Element lookup listing:
·····
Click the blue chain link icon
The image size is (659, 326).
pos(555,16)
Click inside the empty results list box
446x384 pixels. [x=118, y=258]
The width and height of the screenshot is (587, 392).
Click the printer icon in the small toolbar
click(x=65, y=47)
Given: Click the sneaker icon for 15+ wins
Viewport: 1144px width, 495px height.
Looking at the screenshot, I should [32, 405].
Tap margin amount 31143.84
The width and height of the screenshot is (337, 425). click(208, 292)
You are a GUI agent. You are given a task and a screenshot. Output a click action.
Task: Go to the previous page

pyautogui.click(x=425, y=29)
·····
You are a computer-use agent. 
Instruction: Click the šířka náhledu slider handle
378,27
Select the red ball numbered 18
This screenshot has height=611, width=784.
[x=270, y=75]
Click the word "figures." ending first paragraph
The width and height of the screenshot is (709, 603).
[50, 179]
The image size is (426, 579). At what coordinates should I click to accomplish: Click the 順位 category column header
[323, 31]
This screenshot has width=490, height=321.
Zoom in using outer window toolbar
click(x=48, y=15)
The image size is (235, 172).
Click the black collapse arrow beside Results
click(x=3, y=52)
·····
In the listing above, format everything from the line containing "The width and height of the screenshot is (587, 392)." down to the line containing "pyautogui.click(x=425, y=29)" as a JSON list of strings, with one string per line and blank lines left out.

Response:
[
  "The width and height of the screenshot is (587, 392).",
  "Click the printer icon in the small toolbar",
  "click(x=65, y=47)",
  "Given: Click the sneaker icon for 15+ wins",
  "Viewport: 1144px width, 495px height.",
  "Looking at the screenshot, I should [32, 405].",
  "Tap margin amount 31143.84",
  "The width and height of the screenshot is (337, 425). click(208, 292)",
  "You are a GUI agent. You are given a task and a screenshot. Output a click action.",
  "Task: Go to the previous page",
  "pyautogui.click(x=425, y=29)"
]